## Zu erledigende Aufgabe
Fasse den Textabschnitt unten in zwei Sätzen zusammen.

## Textabschnitt
----

Wien - Rund 3.000 Kunden des Finanzdienstleisters AWD fühlen sich beim Kauf von Immofinanz-Aktien durch den AWD falsch beraten. Der Verein für Konsumenteninformation (VKI) hat heute, Mittwoch, im Auftrag von Konsumentenschutzminister Rudolf Hundstorfer eine Verbandsklage und drei Musterprozesse eingebracht, nachdem Gespräche für eine außergerichtliche Lösung gescheitert sind. Anfang 2009 wird der VKI den Beschwerdeführern die Organisation von Sammelklagen anbieten.

Der VKI hat in den letzten Wochen - im Auftrag des Bundesministeriums für Soziales und Konsumentenschutz (BMSK) - Beschwerden über die Vermittlung von Immofinanz-Aktien gesammelt. Bisher gingen rund 3.000 Beschwerden ein. Die - aus den geprüften Beschwerden hochgerechnete - behauptete Schadenssumme beträgt rund 30 Mio. Euro.

Eindimensionale Veranlagung

In den Beschwerden wird behauptet, dass AWD-Berater seit Ende der 90er Jahre Immofinanz-Aktien - unter Berufung auf entsprechende Gutachten - als "mündelsicheres Investment" angepriesen hätten. In vielen Fällen wurde das gesamte verfügbare Vermögen eindimensional in Immofinanz- oder jedenfalls in Immobilienaktien veranlagt.

In einer Reihe von Fällen wurden die Aktien offenbar als "Immobilienfonds" tituliert und das Wort "Aktie" bewusst vermieden. Von "Kapitalgarantien" sei die Rede gewesen und kein Wort von der Möglichkeit eines Totalverlustes. Als die Kurse zu sinken begannen haben die AWD-Berater offenbar - bis zum Schluss - geraten, die Aktien zu behalten, ja sogar vorgeschlagen, weitere zu kaufen.

"Systematische Mängel"

"Die Häufung der Beschwerdepunkte weist auf systematische Mängel in der Beratungsorganisation des AWD hin und lässt sich durch Beratungsfehler einzelner ,schwarzer Schafe nicht rechtfertigen," resümierte Peter Kolba, Leiter des Bereiches Recht im VKI. Schließlich sind von den Beschwerden rund 800 verschiedene AWD-Berater betroffen. "Aus Kontakten zu ehemaligen AWD-Beratern haben wir den Eindruck gewonnen, dass es nicht auszuschließen ist, dass hier Immobilienaktien - mit dem Argument der 'Sicherheit' - im großen Stil bewusst an konservative Sparbuchsparer herangetragen wurden. Die Verantwortung dafür liegt viel mehr beim AWD als Organisation, als bei den einzelnen Beratern."

Der VKI hat das Gespräch mit dem AWD den Angaben zufolge gesucht und zunächst zehn ausgesuchte Musterfälle vorgelegt. Der AWD hat unter Verweis auf Gesprächsprotokolle und Aussagen seiner Berater Schadenersatzforderungen abgelehnt und nur Einzelfällen - aus rein "sozialen Gründen" - eine teilweise Ersatzleistung angeboten. Auf dieser Basis lassen sich die offensichtlich systematischen Beratungsfehler nicht abhandeln.

----

## Extrahierte Daten
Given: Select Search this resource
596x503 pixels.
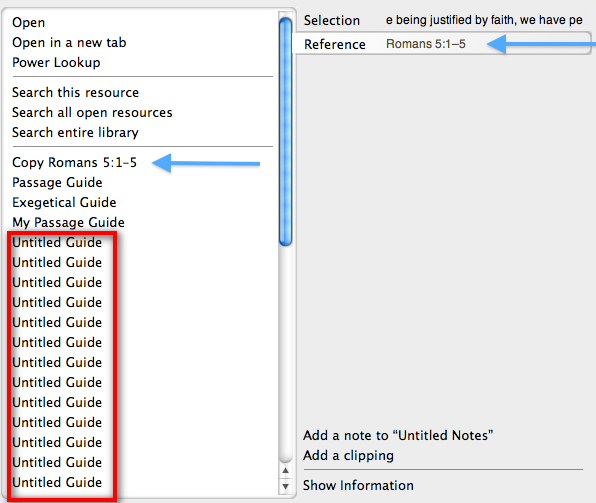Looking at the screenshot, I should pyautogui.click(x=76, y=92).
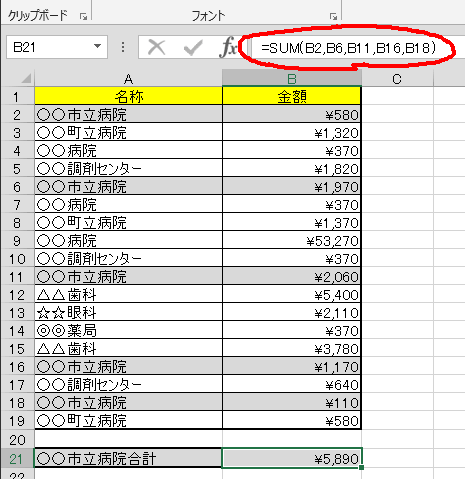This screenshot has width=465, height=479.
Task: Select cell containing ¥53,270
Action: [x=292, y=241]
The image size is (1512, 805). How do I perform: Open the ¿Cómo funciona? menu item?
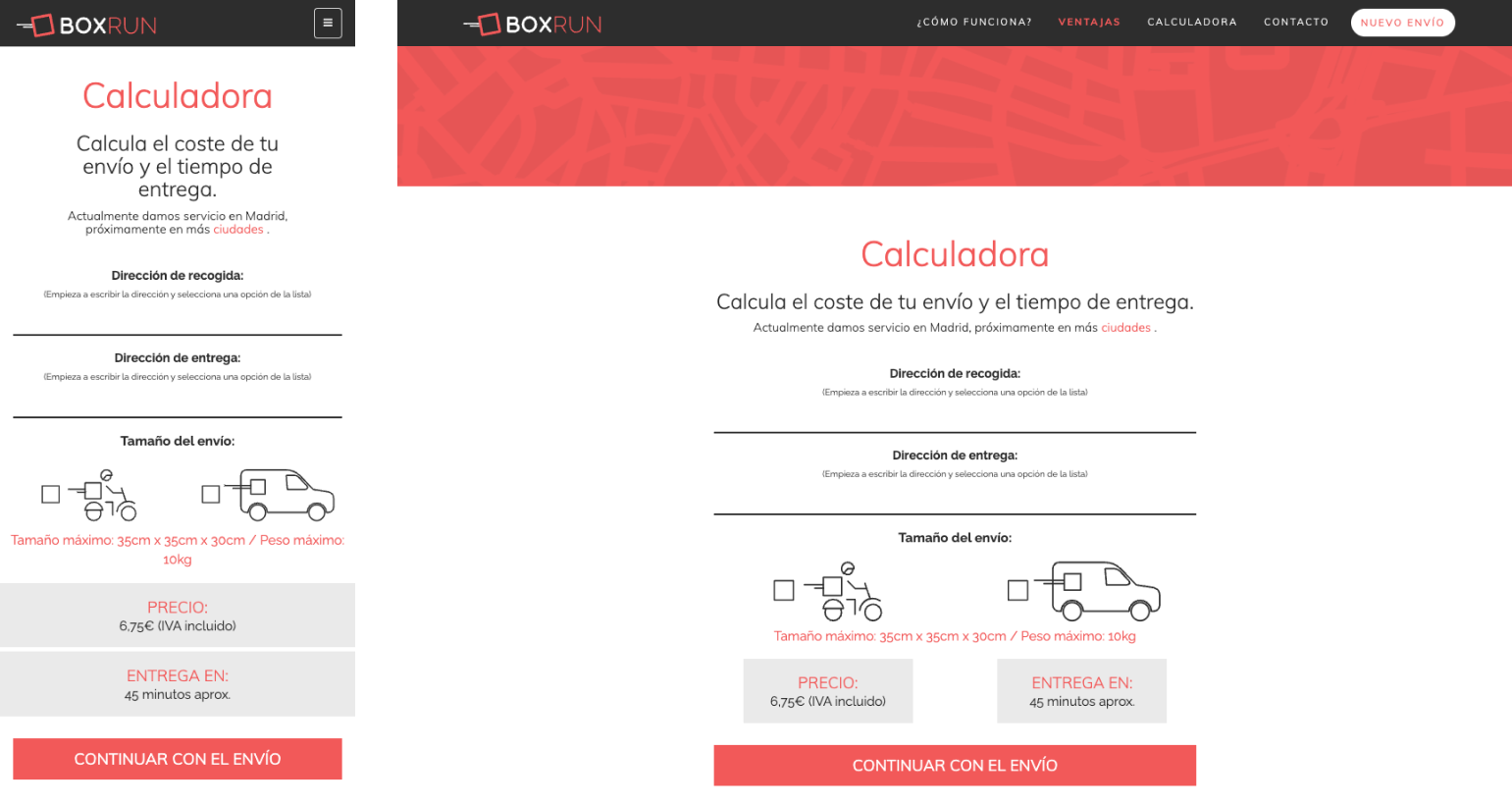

----

## Lösung
Rund 3.000 Kunden des AWD fühlen sich beim Kauf von Immofinanz-Aktien falsch beraten, weil ihnen die Aktien laut den Beschwerden als „mündelsicheres Investment“ angepriesen wurden, ohne dass von der Möglichkeit eines Totalverlustes die Rede war. Da der AWD Schadenersatzforderungen ablehnte und Gespräche über eine außergerichtliche Lösung scheiterten, brachte der VKI im Auftrag von Konsumentenschutzminister Rudolf Hundstorfer eine Verbandsklage und drei Musterprozesse ein.